将棋世界1989年8月号、先崎学四段(当時)の第8回早指し新鋭戦(テレビ東京)決勝〔森内俊之四段-羽生善治五段〕観戦記「早指し世界一決定戦」より。
「今一番強いのは誰かねえ」
ある日、将棋連盟の記者室に、うるさ型の若手棋士が数人集まり、この様な話になった。皆、気のおけないメンバーだけに言いたい放題。
「まあ実績からいっても羽生君かな」
「いや谷川名人の寄せはすごいよ、また南王将の腰の重さは天下一品だね」
「中原先生の安定度が一格上だね」
など、けんけんごうごう、なかなかまとまらない(この辺は皆さんの井戸端会議と同じである)。
ところが誰かが一言、
「30秒将棋ならどうかな」
と呟いたのを契機に、早指しならという話に移った。ところがまったく議論にならないのである。なぜなら出てくる名前が二つしかない。
と書けばお分かりだろう。「羽生と森内」この他の声はまったく聞こえてこないのだ。
要するに玄人筋?の見方は、誰が一番強いかなんてことは分からないが、早指しならこの二人が頭一つ抜きん出ている、ということらしい。
するとこの決勝戦は、文句なく棋界最高峰の内容の将棋なのだ。
——
小問 1 -
一覧の最初の行から「Decrease indent, and align the contents to the left is」を含む行まで(その行を含む)を、「screenshot」を「image」に入れ替えて書き直しなさい。ほかの部分は変えないこと。
観戦記と一覧は、互いに関係のない別々の資料である。
——
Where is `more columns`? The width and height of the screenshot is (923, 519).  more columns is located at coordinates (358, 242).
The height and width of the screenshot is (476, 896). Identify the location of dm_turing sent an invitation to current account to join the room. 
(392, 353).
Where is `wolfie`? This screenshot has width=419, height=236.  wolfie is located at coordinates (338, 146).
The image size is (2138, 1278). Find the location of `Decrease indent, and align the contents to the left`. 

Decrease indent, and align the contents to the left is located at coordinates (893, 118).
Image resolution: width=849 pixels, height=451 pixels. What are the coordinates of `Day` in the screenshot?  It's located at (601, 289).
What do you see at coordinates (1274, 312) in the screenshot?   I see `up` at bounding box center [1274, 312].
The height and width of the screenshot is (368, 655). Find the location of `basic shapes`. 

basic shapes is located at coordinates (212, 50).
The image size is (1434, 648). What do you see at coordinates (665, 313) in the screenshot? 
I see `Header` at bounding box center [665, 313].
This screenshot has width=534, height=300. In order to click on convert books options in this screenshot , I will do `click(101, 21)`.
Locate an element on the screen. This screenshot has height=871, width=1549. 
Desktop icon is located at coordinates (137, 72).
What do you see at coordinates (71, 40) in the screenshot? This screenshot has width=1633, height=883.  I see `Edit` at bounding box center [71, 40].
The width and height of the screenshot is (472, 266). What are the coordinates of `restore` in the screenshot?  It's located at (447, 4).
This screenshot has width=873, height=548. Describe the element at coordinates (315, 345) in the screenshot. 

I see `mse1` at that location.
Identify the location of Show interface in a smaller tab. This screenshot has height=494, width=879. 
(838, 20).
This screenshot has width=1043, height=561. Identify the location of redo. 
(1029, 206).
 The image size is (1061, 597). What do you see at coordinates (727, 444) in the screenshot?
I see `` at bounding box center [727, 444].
——
小問 2 -
早指し新鋭戦決勝の観戦記を、最後の文の後から書き継ぎなさい。

解答 1 -
Where is `more columns`? The width and height of the image is (923, 519).  more columns is located at coordinates (358, 242).
The height and width of the image is (476, 896). Identify the location of dm_turing sent an invitation to current account to join the room. 
(392, 353).
Where is `wolfie`? This image has width=419, height=236.  wolfie is located at coordinates (338, 146).
The image size is (2138, 1278). Find the location of `Decrease indent, and align the contents to the left`. 

Decrease indent, and align the contents to the left is located at coordinates (893, 118).

解答 2 -
また内容のみならず、舞台背景も揃っている。二人の火花散るライバル意識が、さらにこの将棋をおもしろくするだろう。
二人は小学生の頃からのライバルであり、奨励会入会も一緒である。
二人を比べると、羽生はあくまでもクールに森内を見ている様だ。彼は他人を意識したことがない。おそらく、常に今指している将棋を勝つ事しか念頭にないのだろう。
しかし片や森内の思いは複雑であろう。四段昇段の時点で差をつけられ(森内は初段だった)、今は順位戦で見下されている。こちらは新人賞、向こうは最優秀棋士である。
森内にとっての羽生は、昔は太陽であった。この世界、四段と初段は社長とヒラの様なものである。あまりの輝きと口惜しさでとても直視できない。
それが今では、まさに追いつかんばかりの勢いである。もう少し、少しだ。
逆にいえばまた差を広げられるわけにはいかない。やっと出会った恋人に振られる訳にはいかない。
これ以上羽生に負ける訳にはいかないのだ。
おそらくこの勝負にかける思い入れは森内の方が強いだろう。
(中略)
局面はスラスラと横歩取りへ進む。羽生はどんな戦型も指しこなすが、早指しの時は横歩を取らせる事が多い。
これは自分の力に自信があるということに外ならない。乱戦になり、訳の分からない局面の30秒将棋でも手が見える自信があるのである。
また注目すべきデータがある。羽生は相手に横歩を取らせる将棋をこれまでに10数局指しているが、まだ1局も負けていないのだ。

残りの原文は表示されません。